There are a few places in the gospels beside this one (e.g. the Gadarene demoniac, Blind Bartimaeus) where either one or more people are involved, as the account goes in each. We can note that when one place references one person, that does not ordinarily exclude the possibilbity that there are more persons involved unless they are explicitly excluded. When that account is supplemented, as in this case of the robbers crucified with Christ, the accounts that add that both men hurled insults at Christ give us the most complete picture of that little detail (like multiple witnesses in a courtroom).

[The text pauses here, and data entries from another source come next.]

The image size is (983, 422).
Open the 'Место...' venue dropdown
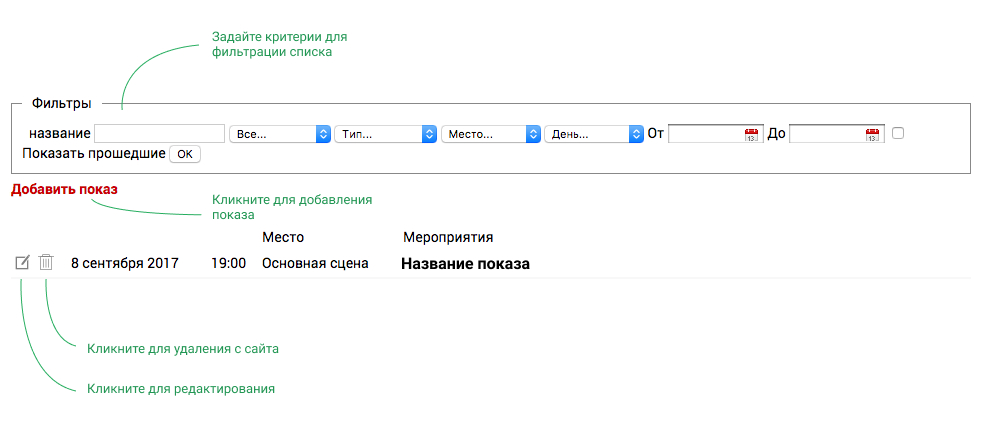pyautogui.click(x=491, y=134)
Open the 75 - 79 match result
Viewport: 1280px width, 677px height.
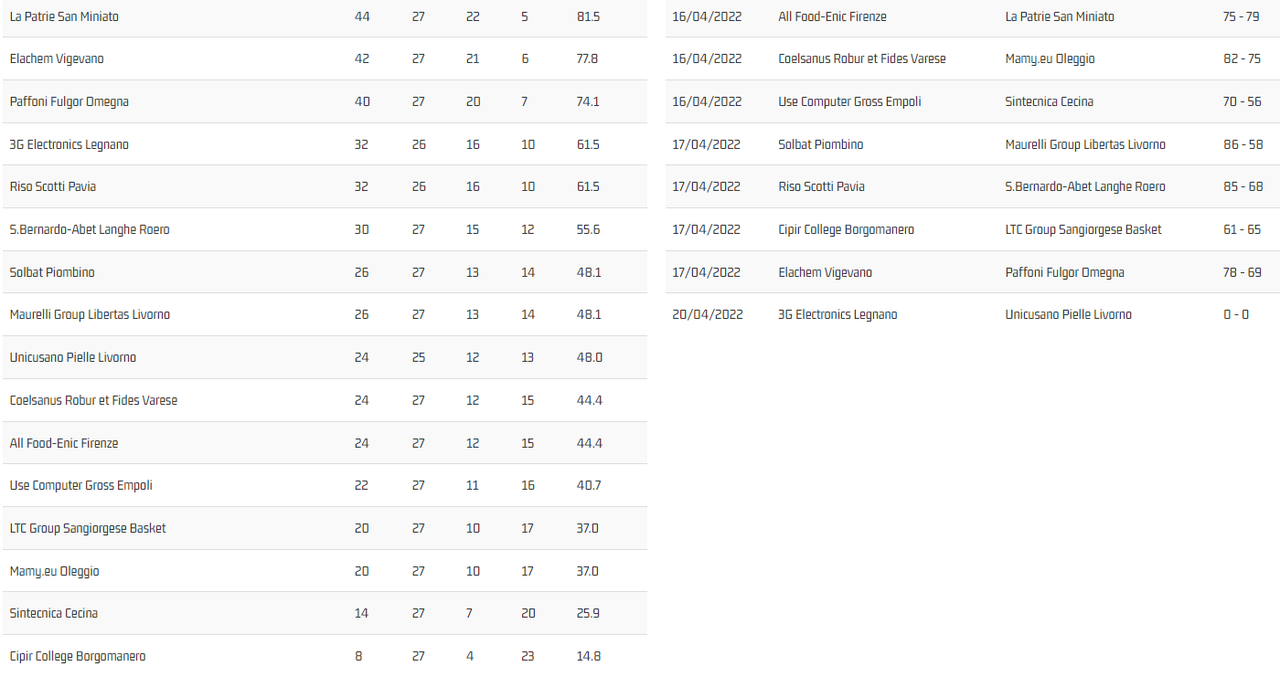click(1242, 17)
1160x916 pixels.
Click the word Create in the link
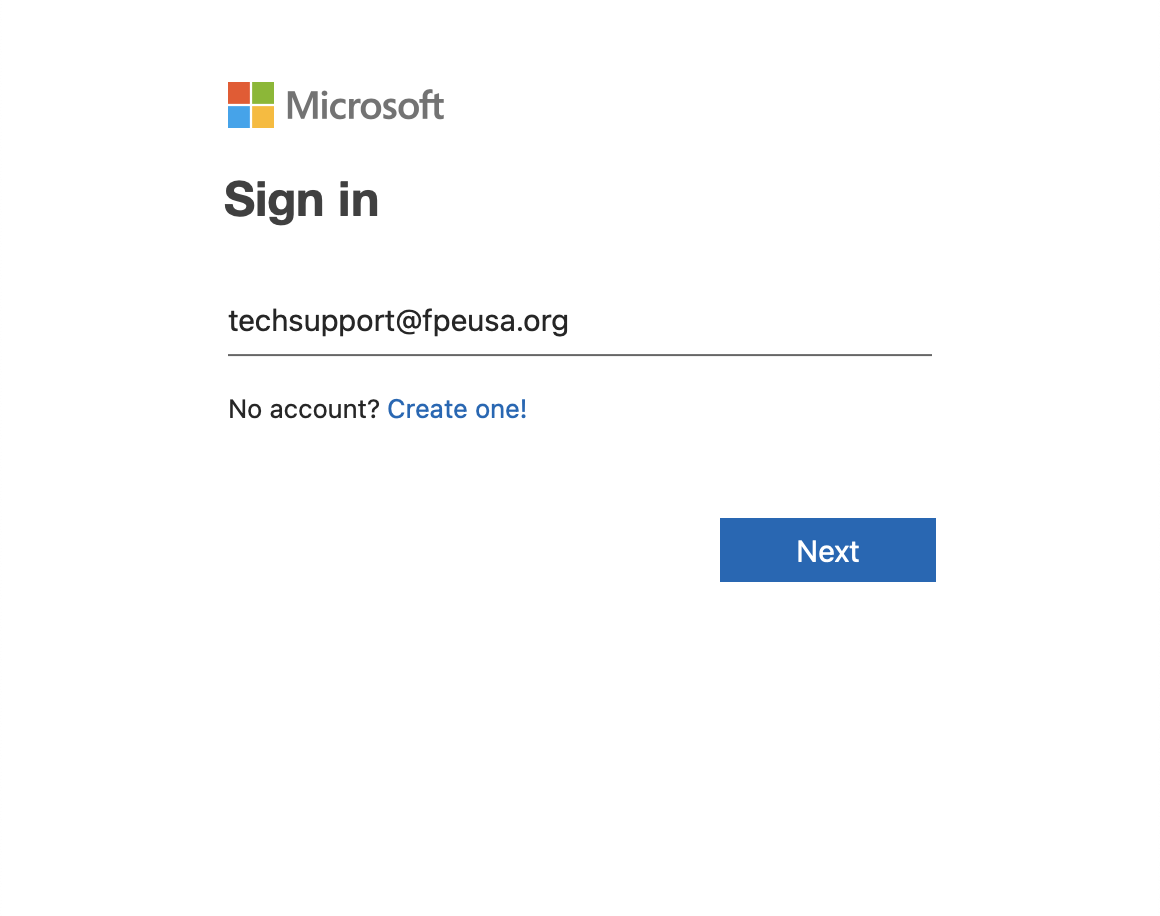tap(428, 408)

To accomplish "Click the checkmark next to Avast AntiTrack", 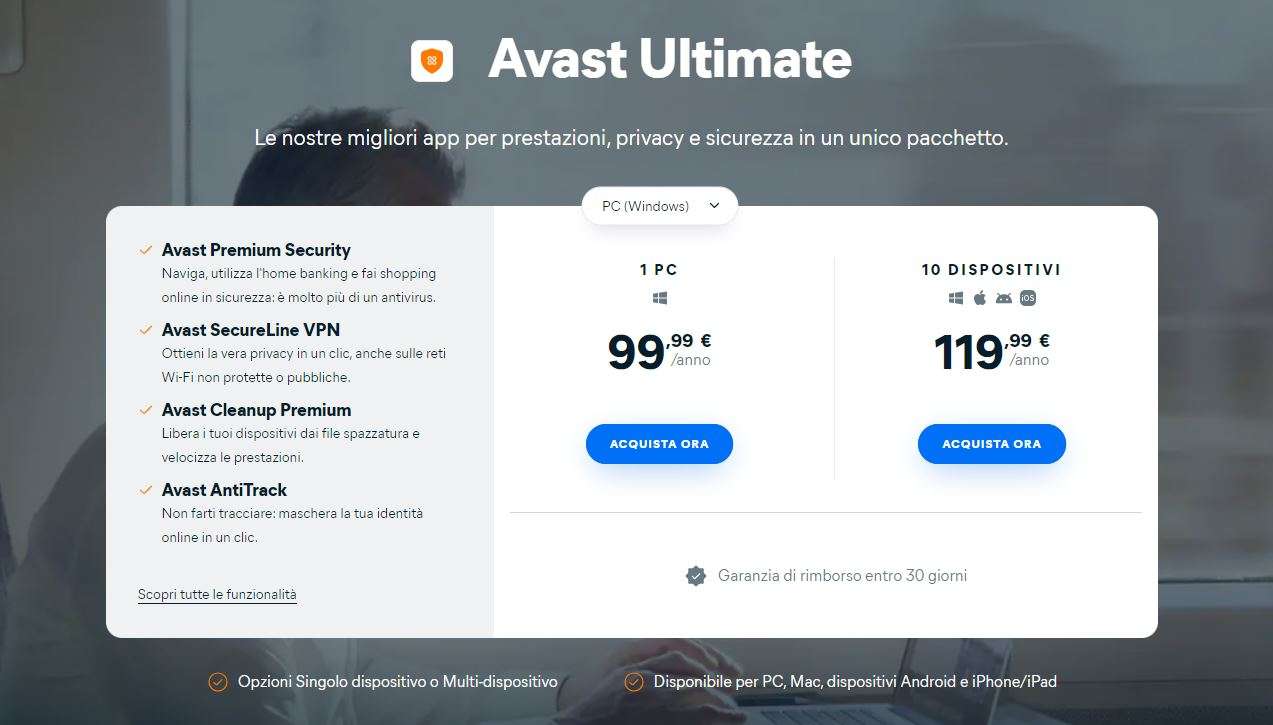I will [146, 490].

Certainly it adds depth to our understanding of the mercy of God to realize that, while Luke records a penitent thief, that same thief according to Matthew and Mark was first abusing the Lord along with his fellow malefactor. Someone who was there, someone Luke interviewed for his gospel record, had noted this incident and recounted it.


----------



## Preach

"The Middle Man"
My fate was sealed, 'all's lost', said I,
my heart was black as pitch,
as I perchance to lift my head,
I saw the far man twitch.

A thief be he, his life condemned,
my comrade in the dark,
and thus we hung, beneath the sky,
all now grim, all now dark.

To the middle now we cast our hate,
our eyes thus fixed on Him,
the soldiers truly earned their keep,
His body! Oh, so grim.

The venom spewed from our hearts black,
sly tongues, we pricked the mark,
yet, the middle Man just hung there, red,
His blood amidst our bark.

As the far man hurled his hate,
to the middle I did seek,
His outward form was bruised and beat,
yet in my heart, He now did speak.

My soul awake! Tis beuty now!
I spoke...'Remember me',
from outstretched arms, I heard Him cry,
"Today, you shall be with Me..."


----------